▼

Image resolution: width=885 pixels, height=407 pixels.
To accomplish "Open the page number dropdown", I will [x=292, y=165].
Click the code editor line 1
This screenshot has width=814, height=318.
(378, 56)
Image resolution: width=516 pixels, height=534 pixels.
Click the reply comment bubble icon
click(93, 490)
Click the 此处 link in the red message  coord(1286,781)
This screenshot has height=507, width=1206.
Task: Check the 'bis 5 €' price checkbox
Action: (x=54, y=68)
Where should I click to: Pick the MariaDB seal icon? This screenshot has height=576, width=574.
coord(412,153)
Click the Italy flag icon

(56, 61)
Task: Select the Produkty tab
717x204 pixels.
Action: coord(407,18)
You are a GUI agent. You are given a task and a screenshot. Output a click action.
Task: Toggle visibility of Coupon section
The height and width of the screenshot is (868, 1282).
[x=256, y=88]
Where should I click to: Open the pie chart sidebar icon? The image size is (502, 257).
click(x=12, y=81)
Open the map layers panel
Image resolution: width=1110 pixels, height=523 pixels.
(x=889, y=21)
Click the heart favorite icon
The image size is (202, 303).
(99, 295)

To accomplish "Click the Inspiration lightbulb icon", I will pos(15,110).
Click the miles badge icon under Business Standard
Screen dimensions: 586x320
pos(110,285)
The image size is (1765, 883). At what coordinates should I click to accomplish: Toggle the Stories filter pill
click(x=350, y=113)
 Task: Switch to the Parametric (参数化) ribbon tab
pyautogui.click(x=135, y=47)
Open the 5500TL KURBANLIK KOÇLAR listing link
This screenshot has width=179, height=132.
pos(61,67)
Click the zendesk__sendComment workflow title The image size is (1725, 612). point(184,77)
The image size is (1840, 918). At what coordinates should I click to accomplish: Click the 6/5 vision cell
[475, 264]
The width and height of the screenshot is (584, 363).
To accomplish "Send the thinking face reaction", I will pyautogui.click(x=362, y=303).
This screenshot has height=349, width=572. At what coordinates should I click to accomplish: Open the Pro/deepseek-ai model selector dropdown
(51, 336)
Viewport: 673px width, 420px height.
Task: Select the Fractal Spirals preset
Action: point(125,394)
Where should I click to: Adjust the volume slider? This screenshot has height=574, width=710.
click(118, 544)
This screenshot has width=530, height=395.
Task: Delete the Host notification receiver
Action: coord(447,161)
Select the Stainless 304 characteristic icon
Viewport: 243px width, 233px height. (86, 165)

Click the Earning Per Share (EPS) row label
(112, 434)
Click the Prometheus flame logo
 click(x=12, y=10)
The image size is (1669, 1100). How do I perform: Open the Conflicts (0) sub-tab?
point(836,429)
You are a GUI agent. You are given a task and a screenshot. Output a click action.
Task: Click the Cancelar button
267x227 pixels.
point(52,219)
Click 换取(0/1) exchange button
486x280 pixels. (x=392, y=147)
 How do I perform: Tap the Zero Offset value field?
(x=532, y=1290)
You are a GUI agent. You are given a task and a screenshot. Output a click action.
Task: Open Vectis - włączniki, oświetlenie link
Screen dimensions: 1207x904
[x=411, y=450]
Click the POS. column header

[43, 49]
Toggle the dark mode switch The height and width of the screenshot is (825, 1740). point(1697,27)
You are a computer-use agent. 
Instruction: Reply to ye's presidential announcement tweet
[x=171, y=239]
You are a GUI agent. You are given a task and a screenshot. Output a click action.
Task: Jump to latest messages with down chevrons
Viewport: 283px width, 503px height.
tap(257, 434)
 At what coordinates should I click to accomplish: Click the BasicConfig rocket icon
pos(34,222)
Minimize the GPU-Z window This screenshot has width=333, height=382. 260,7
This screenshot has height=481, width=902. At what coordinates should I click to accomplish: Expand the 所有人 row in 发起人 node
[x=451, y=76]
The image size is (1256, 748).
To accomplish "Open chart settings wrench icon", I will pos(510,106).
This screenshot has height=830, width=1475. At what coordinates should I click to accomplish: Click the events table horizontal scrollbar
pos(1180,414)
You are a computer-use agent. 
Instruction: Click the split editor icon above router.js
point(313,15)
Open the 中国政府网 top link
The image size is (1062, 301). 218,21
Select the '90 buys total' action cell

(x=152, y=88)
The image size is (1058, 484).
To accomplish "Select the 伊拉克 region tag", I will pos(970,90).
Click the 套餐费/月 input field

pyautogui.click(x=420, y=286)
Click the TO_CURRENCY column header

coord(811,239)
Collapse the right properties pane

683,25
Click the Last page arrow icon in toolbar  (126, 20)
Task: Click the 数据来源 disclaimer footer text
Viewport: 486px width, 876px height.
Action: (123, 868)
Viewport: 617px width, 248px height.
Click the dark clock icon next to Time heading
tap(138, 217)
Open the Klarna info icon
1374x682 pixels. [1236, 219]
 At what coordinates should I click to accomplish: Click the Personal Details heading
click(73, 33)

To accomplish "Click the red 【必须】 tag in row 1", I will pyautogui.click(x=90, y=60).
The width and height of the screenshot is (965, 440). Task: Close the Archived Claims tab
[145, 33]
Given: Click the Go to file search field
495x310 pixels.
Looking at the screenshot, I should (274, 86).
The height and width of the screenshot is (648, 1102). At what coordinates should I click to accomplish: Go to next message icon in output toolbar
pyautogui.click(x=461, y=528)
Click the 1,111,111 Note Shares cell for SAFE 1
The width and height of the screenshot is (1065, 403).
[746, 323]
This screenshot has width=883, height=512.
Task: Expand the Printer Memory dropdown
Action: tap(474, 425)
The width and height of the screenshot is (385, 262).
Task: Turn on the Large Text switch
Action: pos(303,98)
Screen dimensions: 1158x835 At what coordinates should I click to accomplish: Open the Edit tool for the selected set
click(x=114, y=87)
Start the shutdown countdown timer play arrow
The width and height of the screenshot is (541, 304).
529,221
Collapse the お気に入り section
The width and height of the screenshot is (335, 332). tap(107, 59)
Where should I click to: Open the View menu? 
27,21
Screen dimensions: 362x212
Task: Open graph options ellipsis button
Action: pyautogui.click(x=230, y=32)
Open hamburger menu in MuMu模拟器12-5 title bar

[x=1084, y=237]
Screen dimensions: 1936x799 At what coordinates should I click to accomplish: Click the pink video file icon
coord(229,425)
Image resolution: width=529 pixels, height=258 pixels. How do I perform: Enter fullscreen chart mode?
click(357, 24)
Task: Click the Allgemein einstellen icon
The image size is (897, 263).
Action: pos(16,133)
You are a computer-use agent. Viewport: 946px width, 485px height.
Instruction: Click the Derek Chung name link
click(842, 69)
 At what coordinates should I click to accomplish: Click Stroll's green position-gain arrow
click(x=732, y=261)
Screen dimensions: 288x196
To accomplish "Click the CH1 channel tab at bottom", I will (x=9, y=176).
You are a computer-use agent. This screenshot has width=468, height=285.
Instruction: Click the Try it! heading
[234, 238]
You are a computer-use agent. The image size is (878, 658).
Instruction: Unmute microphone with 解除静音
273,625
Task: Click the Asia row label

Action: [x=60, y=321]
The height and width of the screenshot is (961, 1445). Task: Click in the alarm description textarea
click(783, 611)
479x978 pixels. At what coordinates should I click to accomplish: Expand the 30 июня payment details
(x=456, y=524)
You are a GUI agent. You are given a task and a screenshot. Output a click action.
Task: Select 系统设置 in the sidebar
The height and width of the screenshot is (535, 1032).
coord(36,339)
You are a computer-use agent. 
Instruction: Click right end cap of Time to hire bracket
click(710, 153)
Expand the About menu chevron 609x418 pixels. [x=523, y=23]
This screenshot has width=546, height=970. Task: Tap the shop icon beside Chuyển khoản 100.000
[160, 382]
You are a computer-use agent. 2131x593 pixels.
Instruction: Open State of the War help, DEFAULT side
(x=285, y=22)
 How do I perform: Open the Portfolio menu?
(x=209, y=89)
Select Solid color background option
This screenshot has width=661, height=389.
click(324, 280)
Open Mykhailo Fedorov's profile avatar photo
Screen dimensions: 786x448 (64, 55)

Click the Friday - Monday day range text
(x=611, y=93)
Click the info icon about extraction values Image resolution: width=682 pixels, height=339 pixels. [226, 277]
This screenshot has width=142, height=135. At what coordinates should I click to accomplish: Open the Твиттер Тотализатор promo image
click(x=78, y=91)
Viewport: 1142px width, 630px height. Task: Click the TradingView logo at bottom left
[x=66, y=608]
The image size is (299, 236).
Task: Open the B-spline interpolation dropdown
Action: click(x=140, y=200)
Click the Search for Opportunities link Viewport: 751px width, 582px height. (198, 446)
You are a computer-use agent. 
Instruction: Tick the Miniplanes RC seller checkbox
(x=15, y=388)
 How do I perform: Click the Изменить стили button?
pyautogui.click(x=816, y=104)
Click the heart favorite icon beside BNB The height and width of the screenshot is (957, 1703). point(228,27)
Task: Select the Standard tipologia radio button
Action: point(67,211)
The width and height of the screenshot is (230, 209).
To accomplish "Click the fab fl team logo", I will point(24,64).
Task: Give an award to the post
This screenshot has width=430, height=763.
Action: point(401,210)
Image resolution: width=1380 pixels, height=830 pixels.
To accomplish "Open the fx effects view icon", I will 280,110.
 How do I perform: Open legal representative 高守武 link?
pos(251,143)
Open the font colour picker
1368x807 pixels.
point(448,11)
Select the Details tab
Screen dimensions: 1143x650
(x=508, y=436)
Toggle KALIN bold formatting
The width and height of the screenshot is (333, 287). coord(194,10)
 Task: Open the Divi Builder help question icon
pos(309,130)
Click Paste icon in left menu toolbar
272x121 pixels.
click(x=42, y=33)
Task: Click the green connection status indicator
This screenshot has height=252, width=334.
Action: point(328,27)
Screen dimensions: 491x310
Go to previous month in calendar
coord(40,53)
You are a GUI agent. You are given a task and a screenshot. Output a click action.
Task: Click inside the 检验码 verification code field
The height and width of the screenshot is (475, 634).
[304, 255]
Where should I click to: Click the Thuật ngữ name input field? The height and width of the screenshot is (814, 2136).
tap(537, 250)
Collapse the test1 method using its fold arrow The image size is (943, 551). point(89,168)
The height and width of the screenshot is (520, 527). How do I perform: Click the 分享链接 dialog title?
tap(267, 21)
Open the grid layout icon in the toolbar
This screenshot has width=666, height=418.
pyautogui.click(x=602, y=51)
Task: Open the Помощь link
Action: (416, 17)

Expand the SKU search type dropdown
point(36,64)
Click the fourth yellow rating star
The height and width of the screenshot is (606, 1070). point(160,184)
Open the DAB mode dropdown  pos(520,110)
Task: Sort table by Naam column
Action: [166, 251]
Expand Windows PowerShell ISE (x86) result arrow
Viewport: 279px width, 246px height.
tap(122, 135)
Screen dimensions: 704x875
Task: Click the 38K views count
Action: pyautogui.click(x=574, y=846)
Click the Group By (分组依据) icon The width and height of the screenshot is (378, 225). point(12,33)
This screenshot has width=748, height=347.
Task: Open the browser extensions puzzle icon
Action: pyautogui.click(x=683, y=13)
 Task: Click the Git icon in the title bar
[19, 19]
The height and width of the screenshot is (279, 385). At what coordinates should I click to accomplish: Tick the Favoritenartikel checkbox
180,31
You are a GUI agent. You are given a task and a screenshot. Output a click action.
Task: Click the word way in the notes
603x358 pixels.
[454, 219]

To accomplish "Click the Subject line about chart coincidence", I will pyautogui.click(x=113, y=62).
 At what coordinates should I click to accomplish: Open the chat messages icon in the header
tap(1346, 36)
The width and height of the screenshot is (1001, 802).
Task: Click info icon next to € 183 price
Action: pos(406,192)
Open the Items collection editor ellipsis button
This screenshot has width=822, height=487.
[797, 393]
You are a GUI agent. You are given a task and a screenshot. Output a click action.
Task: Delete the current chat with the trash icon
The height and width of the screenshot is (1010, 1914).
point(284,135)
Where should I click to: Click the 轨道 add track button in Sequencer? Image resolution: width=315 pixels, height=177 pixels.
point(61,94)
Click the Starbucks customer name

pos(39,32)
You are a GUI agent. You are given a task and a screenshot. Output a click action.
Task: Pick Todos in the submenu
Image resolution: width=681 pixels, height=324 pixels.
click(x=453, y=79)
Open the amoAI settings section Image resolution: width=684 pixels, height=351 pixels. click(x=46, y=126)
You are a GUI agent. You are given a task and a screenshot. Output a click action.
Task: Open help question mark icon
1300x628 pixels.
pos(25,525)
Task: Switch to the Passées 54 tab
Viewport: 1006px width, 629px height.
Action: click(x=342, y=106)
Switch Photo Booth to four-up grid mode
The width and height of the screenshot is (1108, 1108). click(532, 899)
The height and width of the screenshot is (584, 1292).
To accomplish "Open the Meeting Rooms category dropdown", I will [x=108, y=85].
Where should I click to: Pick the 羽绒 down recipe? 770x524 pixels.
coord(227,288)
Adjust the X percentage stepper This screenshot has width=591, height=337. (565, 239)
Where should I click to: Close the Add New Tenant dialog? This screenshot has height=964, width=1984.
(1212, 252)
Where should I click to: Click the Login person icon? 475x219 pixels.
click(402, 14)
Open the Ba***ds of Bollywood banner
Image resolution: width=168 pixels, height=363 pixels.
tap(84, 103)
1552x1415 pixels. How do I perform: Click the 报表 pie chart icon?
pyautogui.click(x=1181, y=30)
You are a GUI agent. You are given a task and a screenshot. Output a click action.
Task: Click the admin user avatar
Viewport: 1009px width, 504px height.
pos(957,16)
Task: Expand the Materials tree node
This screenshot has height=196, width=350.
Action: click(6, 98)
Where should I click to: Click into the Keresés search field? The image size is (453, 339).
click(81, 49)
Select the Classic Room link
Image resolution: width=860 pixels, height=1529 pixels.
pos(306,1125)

▲

* _Aim of the exercise_
Rewrite everything from the line containing "At what coordinates should I click to accomplish: Click Stroll's" down to the line containing "(x=285, y=22)" in the records as a JSON list of strings, one string per line and blank lines left out.

* _Result_
[
  " At what coordinates should I click to accomplish: Click Stroll's green position-gain arrow",
  "click(x=732, y=261)",
  "Screen dimensions: 288x196",
  "To accomplish \"Click the CH1 channel tab at bottom\", I will (x=9, y=176).",
  "You are a computer-use agent. This screenshot has width=468, height=285.",
  "Instruction: Click the Try it! heading",
  "[234, 238]",
  "You are a computer-use agent. The image size is (878, 658).",
  "Instruction: Unmute microphone with 解除静音",
  "273,625",
  "Task: Click the Asia row label",
  "Action: [x=60, y=321]",
  "The height and width of the screenshot is (961, 1445). Task: Click in the alarm description textarea",
  "click(783, 611)",
  "479x978 pixels. At what coordinates should I click to accomplish: Expand the 30 июня payment details",
  "(x=456, y=524)",
  "You are a GUI agent. You are given a task and a screenshot. Output a click action.",
  "Task: Select 系统设置 in the sidebar",
  "The height and width of the screenshot is (535, 1032).",
  "coord(36,339)",
  "You are a computer-use agent. ",
  "Instruction: Click right end cap of Time to hire bracket",
  "click(710, 153)",
  "Expand the About menu chevron 609x418 pixels. [x=523, y=23]",
  "This screenshot has width=546, height=970. Task: Tap the shop icon beside Chuyển khoản 100.000",
  "[160, 382]",
  "You are a computer-use agent. 2131x593 pixels.",
  "Instruction: Open State of the War help, DEFAULT side",
  "(x=285, y=22)"
]